Data extracted from a collection

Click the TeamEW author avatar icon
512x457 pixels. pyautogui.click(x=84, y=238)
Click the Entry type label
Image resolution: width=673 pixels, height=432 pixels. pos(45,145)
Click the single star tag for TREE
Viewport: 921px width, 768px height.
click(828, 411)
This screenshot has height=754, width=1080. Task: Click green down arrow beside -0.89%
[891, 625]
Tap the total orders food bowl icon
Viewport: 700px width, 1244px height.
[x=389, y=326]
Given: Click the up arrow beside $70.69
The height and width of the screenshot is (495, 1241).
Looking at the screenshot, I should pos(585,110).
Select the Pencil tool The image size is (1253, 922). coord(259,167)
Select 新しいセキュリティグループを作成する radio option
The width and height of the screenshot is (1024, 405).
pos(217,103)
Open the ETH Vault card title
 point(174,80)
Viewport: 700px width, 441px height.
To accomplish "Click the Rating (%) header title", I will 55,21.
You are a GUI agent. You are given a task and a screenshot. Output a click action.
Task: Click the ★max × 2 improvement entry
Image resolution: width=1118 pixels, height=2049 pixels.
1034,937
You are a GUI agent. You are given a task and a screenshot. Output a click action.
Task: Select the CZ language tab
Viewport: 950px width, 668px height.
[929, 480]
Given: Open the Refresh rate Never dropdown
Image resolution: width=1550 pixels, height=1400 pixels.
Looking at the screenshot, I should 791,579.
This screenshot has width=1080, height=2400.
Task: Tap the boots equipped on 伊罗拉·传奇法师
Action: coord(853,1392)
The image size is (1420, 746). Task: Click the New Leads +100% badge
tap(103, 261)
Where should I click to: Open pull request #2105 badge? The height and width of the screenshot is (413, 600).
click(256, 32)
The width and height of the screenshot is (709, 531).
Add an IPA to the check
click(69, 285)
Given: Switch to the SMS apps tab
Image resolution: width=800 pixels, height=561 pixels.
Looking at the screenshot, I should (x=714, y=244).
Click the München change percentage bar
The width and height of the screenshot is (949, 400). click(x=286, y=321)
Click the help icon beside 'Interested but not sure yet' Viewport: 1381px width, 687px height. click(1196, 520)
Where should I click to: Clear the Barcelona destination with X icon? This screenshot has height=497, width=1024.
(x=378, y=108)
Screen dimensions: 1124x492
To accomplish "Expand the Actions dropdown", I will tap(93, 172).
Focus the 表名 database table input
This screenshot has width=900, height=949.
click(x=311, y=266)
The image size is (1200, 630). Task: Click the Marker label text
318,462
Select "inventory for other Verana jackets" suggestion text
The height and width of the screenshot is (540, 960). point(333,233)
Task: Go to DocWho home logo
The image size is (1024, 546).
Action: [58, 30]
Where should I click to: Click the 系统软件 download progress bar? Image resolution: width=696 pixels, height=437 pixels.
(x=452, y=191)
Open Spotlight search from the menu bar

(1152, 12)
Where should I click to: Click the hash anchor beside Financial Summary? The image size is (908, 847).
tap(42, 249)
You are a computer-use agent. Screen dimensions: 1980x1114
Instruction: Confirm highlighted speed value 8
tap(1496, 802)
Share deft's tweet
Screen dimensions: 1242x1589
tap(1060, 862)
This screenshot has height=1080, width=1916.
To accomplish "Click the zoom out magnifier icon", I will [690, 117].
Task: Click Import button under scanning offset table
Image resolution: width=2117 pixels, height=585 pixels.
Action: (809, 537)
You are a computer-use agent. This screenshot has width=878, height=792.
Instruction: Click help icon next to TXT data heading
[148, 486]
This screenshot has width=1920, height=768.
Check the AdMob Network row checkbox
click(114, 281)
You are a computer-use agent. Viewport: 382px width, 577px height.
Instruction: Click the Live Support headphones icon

Exercise description -
Extract the lines above, from the first one through the one containing "Given: Click the up arrow beside $70.69", and return only those, unchanged.

Task result -
Click the TeamEW author avatar icon
512x457 pixels. pyautogui.click(x=84, y=238)
Click the Entry type label
Image resolution: width=673 pixels, height=432 pixels. pos(45,145)
Click the single star tag for TREE
Viewport: 921px width, 768px height.
click(828, 411)
This screenshot has height=754, width=1080. Task: Click green down arrow beside -0.89%
[891, 625]
Tap the total orders food bowl icon
Viewport: 700px width, 1244px height.
[x=389, y=326]
Given: Click the up arrow beside $70.69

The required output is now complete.